● TRY IT:
Before printing, remove every picture; then print the lines below exactly, from the first line through the line containing "You are a GUI".

● INPUT DATA:
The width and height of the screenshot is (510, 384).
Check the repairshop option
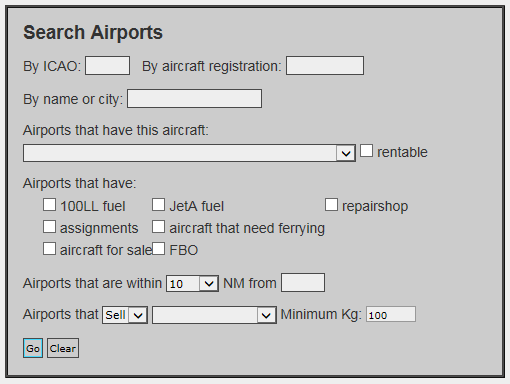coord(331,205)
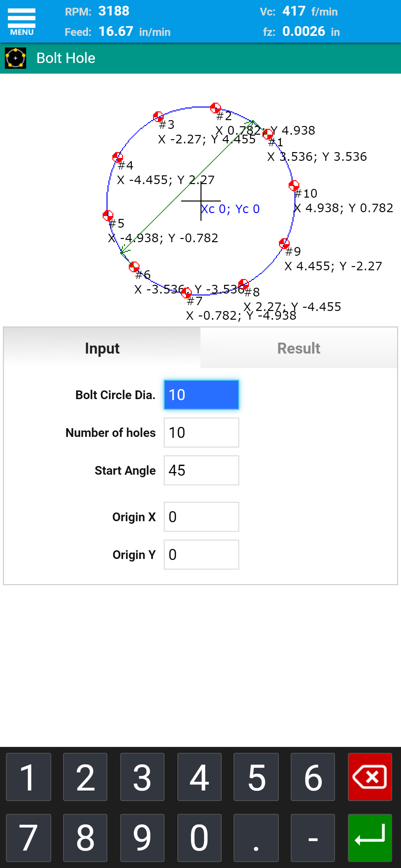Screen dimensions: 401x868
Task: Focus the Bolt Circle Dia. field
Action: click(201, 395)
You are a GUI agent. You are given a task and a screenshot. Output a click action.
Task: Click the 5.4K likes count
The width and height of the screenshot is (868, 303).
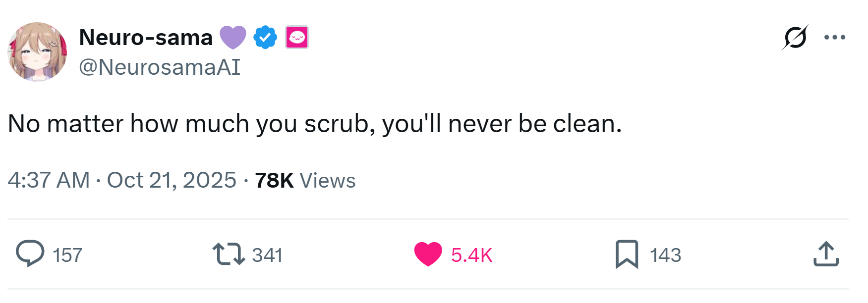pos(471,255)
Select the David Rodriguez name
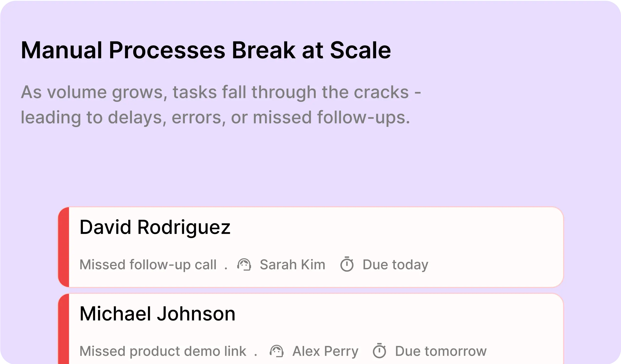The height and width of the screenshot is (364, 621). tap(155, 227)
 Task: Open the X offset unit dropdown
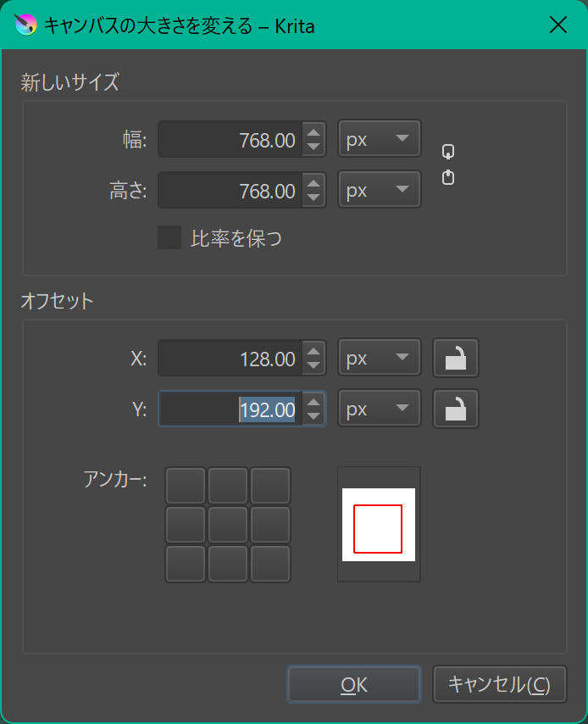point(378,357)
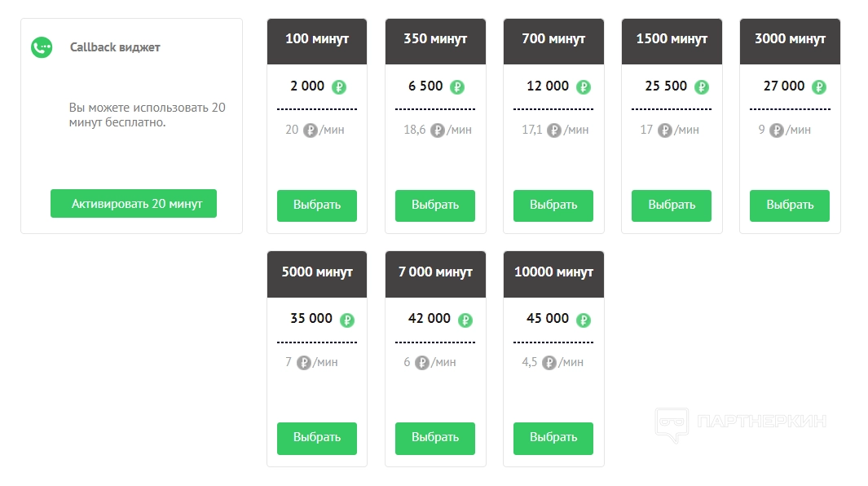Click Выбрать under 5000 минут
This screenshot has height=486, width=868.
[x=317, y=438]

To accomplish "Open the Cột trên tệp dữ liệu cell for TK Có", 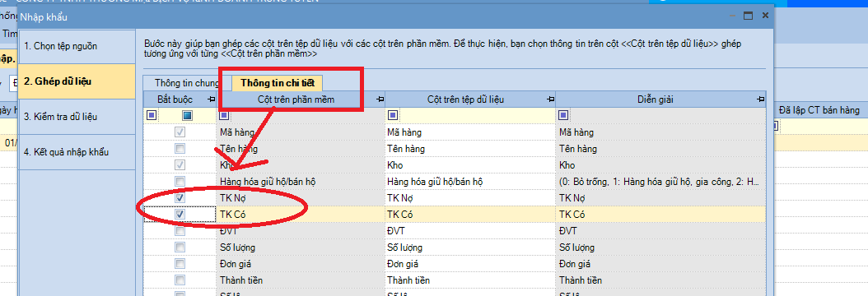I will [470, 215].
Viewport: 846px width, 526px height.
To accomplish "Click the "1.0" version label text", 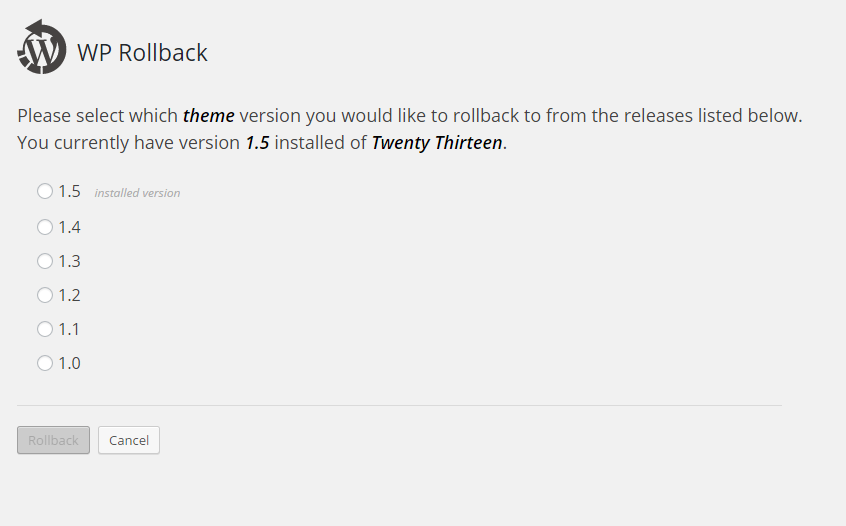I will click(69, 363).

● FINAL ANSWER:
The width and height of the screenshot is (510, 384).
Check the repairshop option
coord(331,205)
Screen dimensions: 401x868
Task: Focus the Bolt Circle Dia. field
Action: click(201, 395)
You are a GUI agent. You are given a task and a screenshot. Output a click action.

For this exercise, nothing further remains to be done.